+++ INFORMATION PROVIDED

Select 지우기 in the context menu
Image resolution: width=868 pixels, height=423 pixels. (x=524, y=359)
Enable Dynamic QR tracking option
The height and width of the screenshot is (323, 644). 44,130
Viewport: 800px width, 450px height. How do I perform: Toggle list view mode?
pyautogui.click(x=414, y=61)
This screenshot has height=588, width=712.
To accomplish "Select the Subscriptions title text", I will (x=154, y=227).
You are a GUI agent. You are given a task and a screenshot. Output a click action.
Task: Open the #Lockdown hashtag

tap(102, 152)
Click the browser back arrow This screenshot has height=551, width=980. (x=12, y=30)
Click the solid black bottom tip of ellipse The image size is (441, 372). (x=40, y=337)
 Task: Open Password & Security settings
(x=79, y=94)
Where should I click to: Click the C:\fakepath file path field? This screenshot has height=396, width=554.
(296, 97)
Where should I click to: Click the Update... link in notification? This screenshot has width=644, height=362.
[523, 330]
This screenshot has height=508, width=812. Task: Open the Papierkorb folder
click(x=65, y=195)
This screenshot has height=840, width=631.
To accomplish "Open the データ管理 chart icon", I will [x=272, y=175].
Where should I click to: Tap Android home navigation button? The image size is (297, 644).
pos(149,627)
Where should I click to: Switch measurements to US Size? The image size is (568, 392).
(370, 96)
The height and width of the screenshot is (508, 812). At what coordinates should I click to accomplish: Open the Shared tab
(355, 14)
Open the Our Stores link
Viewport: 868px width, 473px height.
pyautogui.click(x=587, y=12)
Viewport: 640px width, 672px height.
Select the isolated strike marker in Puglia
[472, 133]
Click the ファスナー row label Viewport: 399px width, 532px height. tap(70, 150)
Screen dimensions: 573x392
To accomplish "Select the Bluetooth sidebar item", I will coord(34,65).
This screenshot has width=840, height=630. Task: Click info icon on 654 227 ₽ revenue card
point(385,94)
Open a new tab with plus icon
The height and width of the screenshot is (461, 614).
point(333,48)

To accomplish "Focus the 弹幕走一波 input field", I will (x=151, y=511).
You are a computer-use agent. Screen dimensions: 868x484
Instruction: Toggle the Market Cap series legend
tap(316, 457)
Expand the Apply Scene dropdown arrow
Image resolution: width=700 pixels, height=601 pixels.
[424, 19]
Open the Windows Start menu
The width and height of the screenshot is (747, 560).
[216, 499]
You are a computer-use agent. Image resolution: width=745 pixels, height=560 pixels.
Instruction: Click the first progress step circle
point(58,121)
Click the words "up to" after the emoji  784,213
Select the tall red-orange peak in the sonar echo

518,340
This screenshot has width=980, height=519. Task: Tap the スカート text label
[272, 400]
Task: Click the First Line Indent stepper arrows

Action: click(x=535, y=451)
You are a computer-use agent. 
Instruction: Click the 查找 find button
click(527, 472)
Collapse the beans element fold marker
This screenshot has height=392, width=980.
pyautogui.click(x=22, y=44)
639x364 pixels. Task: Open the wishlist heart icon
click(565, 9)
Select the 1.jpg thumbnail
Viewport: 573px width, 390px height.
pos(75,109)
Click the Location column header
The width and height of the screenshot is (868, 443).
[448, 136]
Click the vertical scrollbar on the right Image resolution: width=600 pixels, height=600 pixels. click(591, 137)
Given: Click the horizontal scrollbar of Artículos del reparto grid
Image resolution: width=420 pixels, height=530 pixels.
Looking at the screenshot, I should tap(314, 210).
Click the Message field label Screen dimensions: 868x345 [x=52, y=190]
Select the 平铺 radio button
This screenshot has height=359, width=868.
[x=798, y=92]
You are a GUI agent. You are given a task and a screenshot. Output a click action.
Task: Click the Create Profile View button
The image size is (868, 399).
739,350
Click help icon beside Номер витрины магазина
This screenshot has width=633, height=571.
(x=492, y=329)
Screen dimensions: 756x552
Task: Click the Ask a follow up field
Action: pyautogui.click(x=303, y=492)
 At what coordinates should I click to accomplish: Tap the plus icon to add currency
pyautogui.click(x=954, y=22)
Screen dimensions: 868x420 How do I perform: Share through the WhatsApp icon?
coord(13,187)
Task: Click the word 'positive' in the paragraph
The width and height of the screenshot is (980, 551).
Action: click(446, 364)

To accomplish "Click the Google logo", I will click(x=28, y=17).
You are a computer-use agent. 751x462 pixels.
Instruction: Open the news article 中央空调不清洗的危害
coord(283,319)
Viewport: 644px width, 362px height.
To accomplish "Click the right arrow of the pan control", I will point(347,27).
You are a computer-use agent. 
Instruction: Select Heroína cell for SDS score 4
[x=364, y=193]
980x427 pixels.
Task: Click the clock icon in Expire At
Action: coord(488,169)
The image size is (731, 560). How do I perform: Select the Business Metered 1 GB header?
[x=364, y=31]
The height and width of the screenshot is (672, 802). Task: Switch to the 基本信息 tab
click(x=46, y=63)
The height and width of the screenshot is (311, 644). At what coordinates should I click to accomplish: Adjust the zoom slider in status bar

++++++

Your answer should be one number: the count of lines holding "computer" in the listing.

5